Run the full training pipeline and verify the saved model loads correctly.

In [None]:
import subprocess
result = subprocess.run(['python', '../model/train.py'], capture_output=True, text=True)
print(result.stdout)
if result.returncode != 0:
    print('STDERR:', result.stderr)

In [None]:
# Verify the saved model works
from app.predictor import AnomalyPredictor

pred = AnomalyPredictor(model_path='../model/artifacts/ensemble_model.joblib')
print('Model loaded:', pred.is_loaded)

# Test normal observation
normal_result = pred.predict([0.1, 0.2, -0.1, 0.3, 0.0, 0.15, -0.05, 0.25])
print(f'\nNormal observation:')
print(f'  is_anomaly: {normal_result["is_anomaly"]}')
print(f'  confidence: {normal_result["confidence"]}')
print(f'  votes: {normal_result["votes"]}')
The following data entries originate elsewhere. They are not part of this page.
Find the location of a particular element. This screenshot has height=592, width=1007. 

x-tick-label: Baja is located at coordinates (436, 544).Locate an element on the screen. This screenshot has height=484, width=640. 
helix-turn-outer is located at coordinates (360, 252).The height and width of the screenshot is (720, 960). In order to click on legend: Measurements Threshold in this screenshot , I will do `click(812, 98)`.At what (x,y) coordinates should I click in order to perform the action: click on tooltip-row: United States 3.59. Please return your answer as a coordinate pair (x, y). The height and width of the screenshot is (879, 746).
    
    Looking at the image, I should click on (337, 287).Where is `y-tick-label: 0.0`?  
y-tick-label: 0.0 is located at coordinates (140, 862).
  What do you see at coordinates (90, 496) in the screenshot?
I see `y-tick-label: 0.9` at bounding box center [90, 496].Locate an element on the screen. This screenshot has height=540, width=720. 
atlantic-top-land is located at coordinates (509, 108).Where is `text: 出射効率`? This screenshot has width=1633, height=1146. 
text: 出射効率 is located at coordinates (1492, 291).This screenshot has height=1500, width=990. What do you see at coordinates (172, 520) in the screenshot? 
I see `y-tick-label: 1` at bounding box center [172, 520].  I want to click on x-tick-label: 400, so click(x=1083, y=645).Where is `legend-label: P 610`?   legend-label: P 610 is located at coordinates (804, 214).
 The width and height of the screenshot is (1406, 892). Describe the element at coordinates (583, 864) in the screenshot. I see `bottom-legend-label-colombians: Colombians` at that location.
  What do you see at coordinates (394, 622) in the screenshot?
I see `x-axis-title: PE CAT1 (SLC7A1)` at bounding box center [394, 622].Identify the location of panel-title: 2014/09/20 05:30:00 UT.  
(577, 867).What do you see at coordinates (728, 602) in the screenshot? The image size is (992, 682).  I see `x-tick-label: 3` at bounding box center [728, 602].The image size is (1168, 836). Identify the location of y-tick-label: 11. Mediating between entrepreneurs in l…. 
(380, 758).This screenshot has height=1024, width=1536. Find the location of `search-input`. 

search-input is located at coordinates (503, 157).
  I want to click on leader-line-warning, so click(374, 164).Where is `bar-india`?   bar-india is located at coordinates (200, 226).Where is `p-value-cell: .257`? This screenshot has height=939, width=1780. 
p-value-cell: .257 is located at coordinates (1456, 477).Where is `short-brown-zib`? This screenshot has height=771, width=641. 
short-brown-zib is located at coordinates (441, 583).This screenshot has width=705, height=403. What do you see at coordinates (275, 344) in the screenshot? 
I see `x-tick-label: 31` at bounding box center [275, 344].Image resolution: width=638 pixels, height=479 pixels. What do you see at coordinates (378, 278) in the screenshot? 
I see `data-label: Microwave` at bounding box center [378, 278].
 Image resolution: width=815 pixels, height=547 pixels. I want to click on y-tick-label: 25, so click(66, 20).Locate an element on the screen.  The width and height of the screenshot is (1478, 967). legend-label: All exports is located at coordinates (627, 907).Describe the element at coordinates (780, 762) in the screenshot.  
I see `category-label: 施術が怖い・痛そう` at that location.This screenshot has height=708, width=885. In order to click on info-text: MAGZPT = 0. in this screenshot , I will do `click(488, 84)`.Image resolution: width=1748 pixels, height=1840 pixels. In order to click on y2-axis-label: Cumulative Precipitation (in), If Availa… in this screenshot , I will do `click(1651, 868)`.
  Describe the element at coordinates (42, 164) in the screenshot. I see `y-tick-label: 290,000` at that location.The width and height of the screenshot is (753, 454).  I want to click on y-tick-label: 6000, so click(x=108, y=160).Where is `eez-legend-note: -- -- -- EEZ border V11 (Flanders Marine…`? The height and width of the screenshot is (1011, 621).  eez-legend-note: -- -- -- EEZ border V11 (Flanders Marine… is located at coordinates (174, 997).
# Test anomalous observation
anomaly_result = pred.predict([8.5, -7.2, 9.1, -8.8, 7.6, -9.3, 8.2, -7.5])
print(f'\nAnomalous observation:')
print(f'  is_anomaly: {anomaly_result["is_anomaly"]}')
print(f'  confidence: {anomaly_result["confidence"]}')
print(f'  votes: {anomaly_result["votes"]}')